▶ _Information_

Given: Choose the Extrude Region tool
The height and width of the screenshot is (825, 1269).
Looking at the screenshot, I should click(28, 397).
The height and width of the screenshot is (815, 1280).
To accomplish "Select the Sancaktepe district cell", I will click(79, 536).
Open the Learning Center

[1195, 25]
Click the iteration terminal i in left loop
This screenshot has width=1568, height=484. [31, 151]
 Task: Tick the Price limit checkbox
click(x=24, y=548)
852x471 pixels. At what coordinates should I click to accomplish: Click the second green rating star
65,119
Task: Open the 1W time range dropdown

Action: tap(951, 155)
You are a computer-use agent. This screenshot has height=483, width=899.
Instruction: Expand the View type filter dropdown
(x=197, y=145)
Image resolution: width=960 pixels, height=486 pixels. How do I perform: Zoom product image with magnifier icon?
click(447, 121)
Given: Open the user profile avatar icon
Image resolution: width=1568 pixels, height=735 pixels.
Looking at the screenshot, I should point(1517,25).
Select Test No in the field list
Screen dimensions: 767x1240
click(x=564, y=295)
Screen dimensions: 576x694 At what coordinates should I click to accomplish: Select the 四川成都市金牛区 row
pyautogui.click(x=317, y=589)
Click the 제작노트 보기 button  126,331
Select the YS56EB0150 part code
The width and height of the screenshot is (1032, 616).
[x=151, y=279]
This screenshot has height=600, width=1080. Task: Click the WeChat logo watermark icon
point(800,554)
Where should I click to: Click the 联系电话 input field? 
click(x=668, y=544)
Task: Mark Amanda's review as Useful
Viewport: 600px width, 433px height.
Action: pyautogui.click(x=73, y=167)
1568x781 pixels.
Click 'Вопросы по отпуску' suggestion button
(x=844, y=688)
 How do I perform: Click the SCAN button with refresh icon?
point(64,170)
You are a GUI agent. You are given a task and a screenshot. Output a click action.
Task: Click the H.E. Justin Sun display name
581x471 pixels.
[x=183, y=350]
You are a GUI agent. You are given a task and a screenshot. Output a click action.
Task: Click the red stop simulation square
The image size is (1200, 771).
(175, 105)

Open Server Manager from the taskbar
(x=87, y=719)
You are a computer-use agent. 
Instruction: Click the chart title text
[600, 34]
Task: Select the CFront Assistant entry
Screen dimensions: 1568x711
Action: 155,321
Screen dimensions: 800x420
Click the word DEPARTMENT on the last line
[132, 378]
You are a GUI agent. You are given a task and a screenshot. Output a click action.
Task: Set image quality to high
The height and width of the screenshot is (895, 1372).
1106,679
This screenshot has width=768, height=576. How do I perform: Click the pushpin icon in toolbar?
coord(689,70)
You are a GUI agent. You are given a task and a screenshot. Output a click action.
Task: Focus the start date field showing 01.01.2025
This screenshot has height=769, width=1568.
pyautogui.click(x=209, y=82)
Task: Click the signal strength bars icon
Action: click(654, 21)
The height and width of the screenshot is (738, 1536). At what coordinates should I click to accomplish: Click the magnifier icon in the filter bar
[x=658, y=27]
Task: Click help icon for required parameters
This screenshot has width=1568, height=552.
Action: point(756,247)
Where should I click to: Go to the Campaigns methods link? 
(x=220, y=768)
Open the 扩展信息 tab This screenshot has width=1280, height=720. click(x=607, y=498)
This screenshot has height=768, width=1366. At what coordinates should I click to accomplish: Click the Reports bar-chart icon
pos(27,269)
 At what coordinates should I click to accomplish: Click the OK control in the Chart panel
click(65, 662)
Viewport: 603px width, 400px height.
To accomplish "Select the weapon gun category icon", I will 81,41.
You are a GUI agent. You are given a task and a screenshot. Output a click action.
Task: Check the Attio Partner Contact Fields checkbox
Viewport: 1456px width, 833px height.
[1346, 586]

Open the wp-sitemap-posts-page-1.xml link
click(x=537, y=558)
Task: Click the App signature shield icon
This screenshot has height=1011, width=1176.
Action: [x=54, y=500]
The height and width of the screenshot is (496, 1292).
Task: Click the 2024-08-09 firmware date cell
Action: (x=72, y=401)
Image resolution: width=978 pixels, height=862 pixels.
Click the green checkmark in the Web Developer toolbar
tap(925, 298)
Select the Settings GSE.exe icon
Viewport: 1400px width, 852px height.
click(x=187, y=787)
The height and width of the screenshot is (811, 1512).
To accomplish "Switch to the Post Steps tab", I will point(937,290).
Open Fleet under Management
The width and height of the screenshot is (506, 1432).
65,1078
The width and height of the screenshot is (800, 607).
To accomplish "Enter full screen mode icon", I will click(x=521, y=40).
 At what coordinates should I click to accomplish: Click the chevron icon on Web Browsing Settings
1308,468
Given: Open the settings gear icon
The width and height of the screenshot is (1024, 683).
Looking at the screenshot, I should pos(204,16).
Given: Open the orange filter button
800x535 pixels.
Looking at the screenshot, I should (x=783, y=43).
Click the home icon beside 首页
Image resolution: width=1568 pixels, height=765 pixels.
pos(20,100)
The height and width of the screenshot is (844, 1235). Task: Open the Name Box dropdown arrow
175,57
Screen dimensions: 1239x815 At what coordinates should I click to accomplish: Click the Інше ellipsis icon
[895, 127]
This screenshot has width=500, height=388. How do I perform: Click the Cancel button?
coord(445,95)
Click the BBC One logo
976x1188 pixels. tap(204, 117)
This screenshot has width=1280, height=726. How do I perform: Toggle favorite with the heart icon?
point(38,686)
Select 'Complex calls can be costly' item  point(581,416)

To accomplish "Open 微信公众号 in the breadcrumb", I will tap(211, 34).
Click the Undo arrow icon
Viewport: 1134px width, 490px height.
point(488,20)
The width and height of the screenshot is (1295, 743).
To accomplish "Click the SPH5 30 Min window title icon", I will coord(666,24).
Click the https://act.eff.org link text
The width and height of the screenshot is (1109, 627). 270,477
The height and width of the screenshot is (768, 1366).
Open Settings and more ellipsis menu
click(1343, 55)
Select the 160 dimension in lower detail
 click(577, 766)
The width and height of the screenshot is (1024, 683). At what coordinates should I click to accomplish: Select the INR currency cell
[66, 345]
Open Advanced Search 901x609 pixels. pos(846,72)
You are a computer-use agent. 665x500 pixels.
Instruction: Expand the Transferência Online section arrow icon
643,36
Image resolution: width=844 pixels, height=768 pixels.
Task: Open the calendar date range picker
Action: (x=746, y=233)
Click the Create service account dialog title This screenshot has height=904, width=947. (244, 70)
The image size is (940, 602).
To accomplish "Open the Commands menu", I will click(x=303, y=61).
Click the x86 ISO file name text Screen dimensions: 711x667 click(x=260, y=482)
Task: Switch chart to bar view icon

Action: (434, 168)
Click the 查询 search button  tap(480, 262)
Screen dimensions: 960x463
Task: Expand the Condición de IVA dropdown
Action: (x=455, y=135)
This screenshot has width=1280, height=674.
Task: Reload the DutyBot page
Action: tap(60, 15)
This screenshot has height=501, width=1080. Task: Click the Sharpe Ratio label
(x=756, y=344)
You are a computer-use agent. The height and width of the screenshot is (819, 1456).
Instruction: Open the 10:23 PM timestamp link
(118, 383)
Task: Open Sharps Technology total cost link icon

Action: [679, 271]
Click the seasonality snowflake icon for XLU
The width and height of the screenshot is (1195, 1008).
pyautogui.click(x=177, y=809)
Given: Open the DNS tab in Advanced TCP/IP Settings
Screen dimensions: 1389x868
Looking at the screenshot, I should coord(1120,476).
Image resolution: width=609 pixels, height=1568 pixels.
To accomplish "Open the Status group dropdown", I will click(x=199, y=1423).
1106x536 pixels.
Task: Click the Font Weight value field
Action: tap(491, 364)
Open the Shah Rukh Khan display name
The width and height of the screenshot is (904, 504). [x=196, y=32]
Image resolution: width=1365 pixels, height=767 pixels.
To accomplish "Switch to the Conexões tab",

▶ _What you will do_
All that is wanted is the lines from the one containing "Open the Shah Rukh Khan display name" through the last line of the records, restated word for word.

▶ _Task response_
Open the Shah Rukh Khan display name
The width and height of the screenshot is (904, 504). [x=196, y=32]
Image resolution: width=1365 pixels, height=767 pixels.
To accomplish "Switch to the Conexões tab",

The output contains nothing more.